_EXCERPTED TEXT_
## START
Changesets should contain tags. Some common tags are comment and created_by.

Here is an example changeset:

{ type: 'changeset',
  tags: { comment: 'adding trailheads' } }

Like the other elements, changesets are given id and version properties automatically when they are written to osm-p2p-db.

hyperlog replication

Data replication with merkle DAGs is conceptually very simple: two peers that wish to replicate each advertise the hashes they have and then each peer downloads the documents that they don't have from the other.

There are some additional optimizations to this replication scheme that hyperlog provides for added efficiency during the initial hash discovery phase, such as a unique identifier to save the state of previous replication exchanges. Hyperlog has another trick for replication that uses the merkle structure to exchange a minimal amount of metadata using a binary search.

The interface for hyperlog replication is a general-purpose duplex stream. This interface makes it easy to support a wide variety of transports in both node and the browser without tightly coupling to a particular implementation.
## END
_DATA_
## START
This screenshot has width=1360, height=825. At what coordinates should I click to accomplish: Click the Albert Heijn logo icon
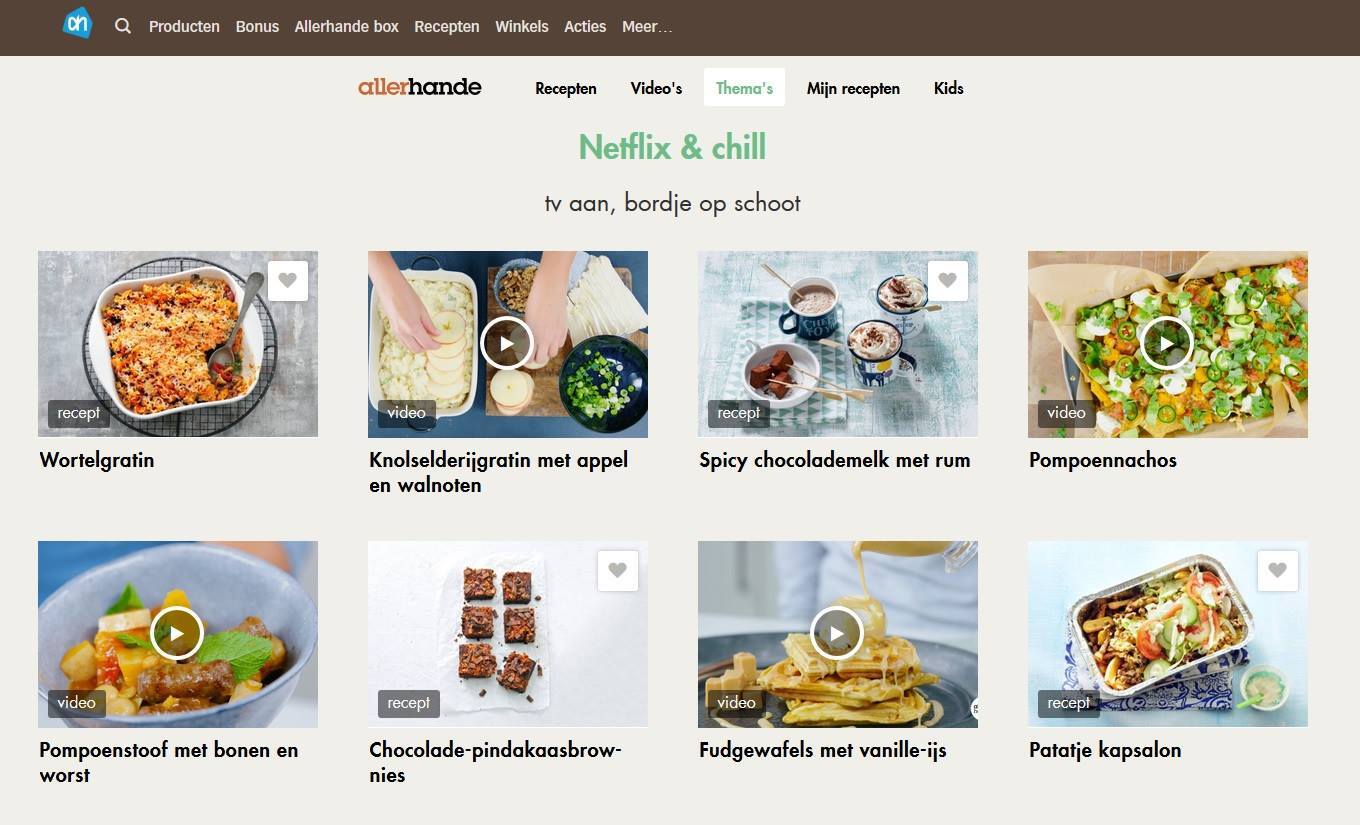(x=77, y=23)
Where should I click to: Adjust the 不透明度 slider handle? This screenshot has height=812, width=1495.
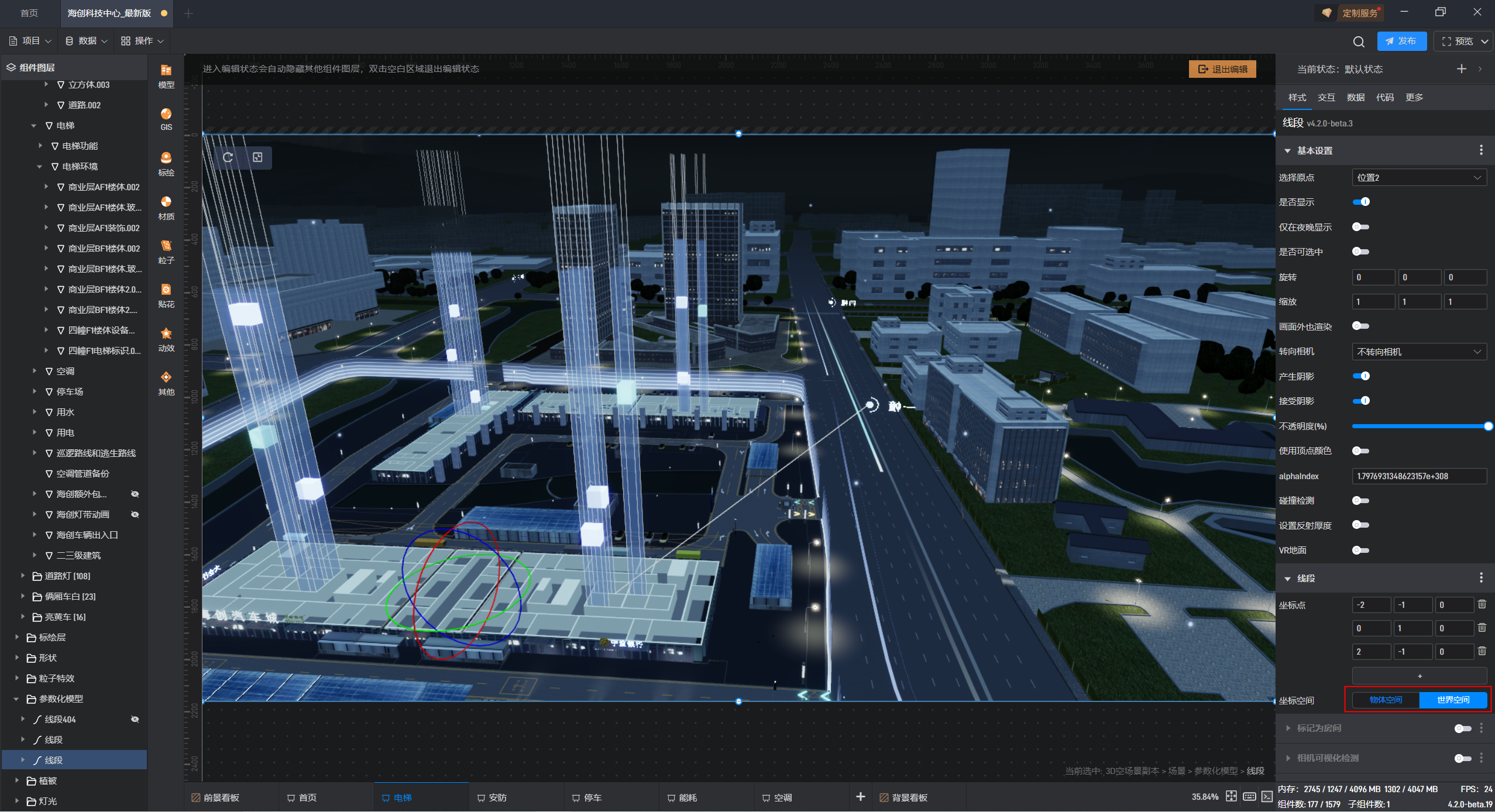point(1488,426)
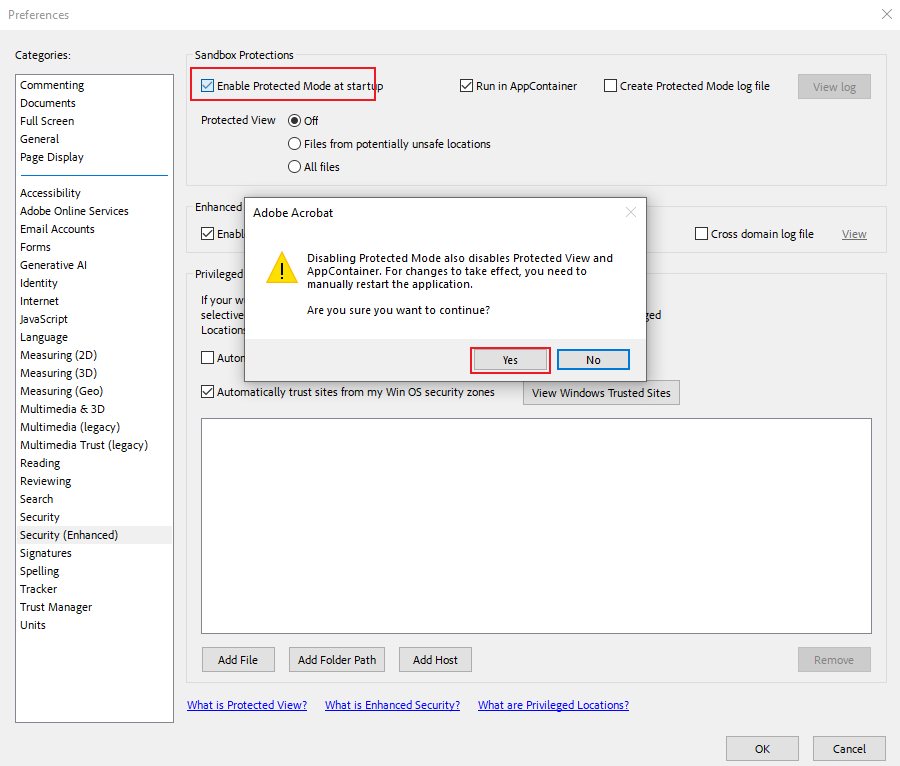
## END
_TASK STATEMENT_
Repeat word for word the part of the passage on changesets and hyperlog replication that opens with the words containing "Data replication with" and closes with "a particular implementation.". The listing was drawn from a different source than the text.

_FULL SOLUTION_
Data replication with merkle DAGs is conceptually very simple: two peers that wish to replicate each advertise the hashes they have and then each peer downloads the documents that they don't have from the other.

There are some additional optimizations to this replication scheme that hyperlog provides for added efficiency during the initial hash discovery phase, such as a unique identifier to save the state of previous replication exchanges. Hyperlog has another trick for replication that uses the merkle structure to exchange a minimal amount of metadata using a binary search.

The interface for hyperlog replication is a general-purpose duplex stream. This interface makes it easy to support a wide variety of transports in both node and the browser without tightly coupling to a particular implementation.